Zweifelsfrei gehören Begegnungen mit Haien zu den aufregendsten Taucherlebnissen. Besonders, wenn es sich um Hochseehaie handelt, die sich bis auf wenige Zentimeter nähern. Direkt vor Europas Toren, auf den Azoren, gibt es genau so einen Topspot. Doch schon bald könnten diese spektakulären Haibeobachtungen Geschichte sein.

Bericht von Andreas Wackenrohr

Für europäische Taucher haben die Azoren in den letzten Jahren zunehmend an Bedeutung gewonnen. Kein anderes Ziel unseres Kontinents kann mit solchen Toptauchplätzen für Großfisch aufwarten. Erst seit Anfang dieses Jahrzehnts werden hier kommerzielle Tauchgänge mit Haien angeboten.

Als besonders ergiebig zeigte sich dabei die Condor Bank, ein Plateau, das sich aus großer Tiefe bis auf zirka 140 Meter unter der Wasseroberfläche erhebt und mehrere Quadratkilometer groß ist. Die Fahrzeit von Horta aus beträgt witterungsbedingt durchschnittlich etwas mehr als eine Stunde.

Kaum am Tauchplatz angekommen, beginnt die Mannschaft eine Köderbox mit Fischabfällen zu füllen, um damit "eine Duftspur" für die Haie zu legen; diese geht dann gesichert mit einer Leine und einem Auftriebskörper über Bord. Zwischenzeitlich wird das Briefing durchgeführt.

• • • •

→ Was gebraucht wird: Welche Ortsnamen kommen im Textauszug über das Tauchen mit Haien vor? Zähl sie alle in der Reihenfolge auf, in der sie auftauchen.

Daten zum Zeigen auf Seite und Bildschirm:
• • • •

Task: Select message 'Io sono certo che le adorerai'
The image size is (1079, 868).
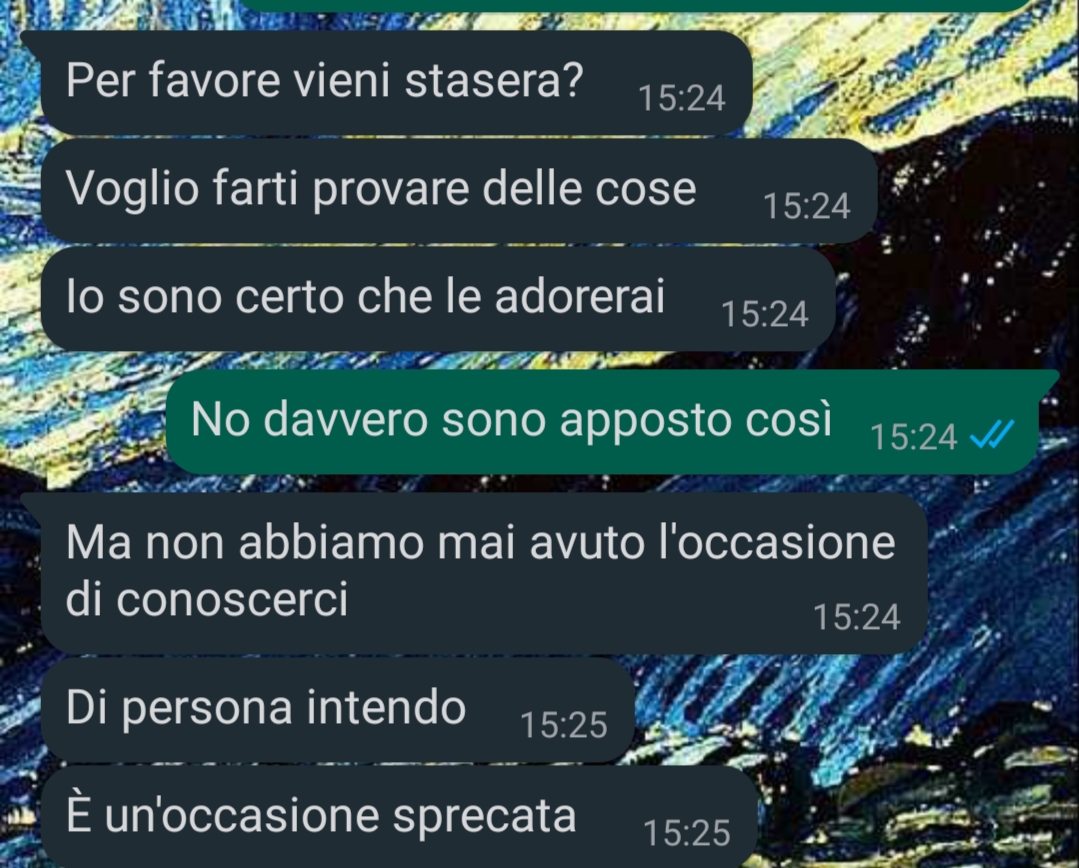Action: [438, 299]
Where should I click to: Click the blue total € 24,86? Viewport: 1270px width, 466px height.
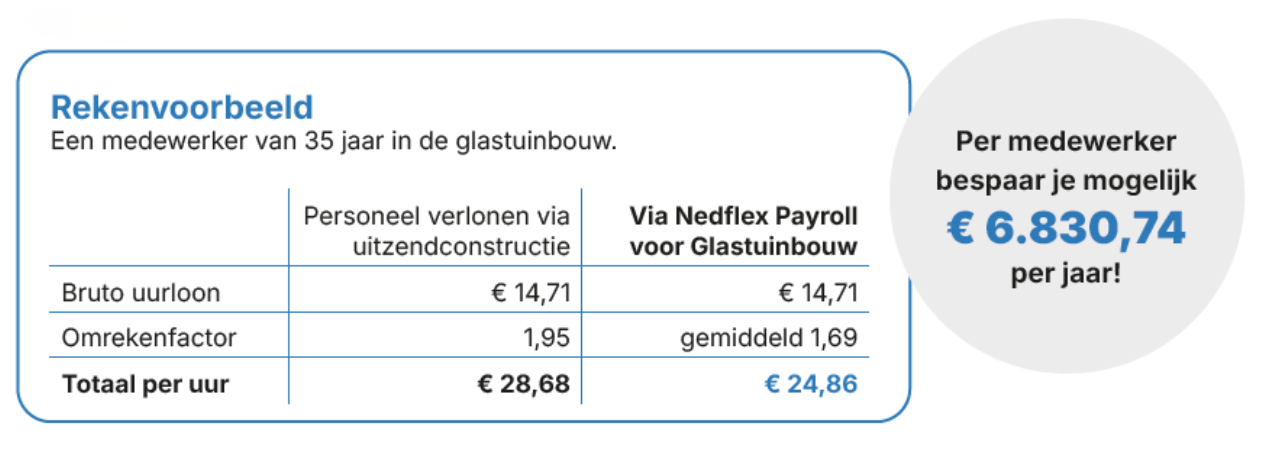[811, 384]
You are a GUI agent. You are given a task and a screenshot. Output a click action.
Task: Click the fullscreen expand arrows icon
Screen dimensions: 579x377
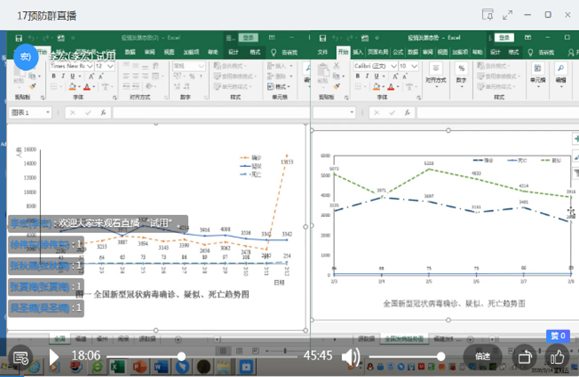pyautogui.click(x=508, y=15)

• • • •

→ Vollständige Antwort: Europa, Azoren, Condor Bank, Horta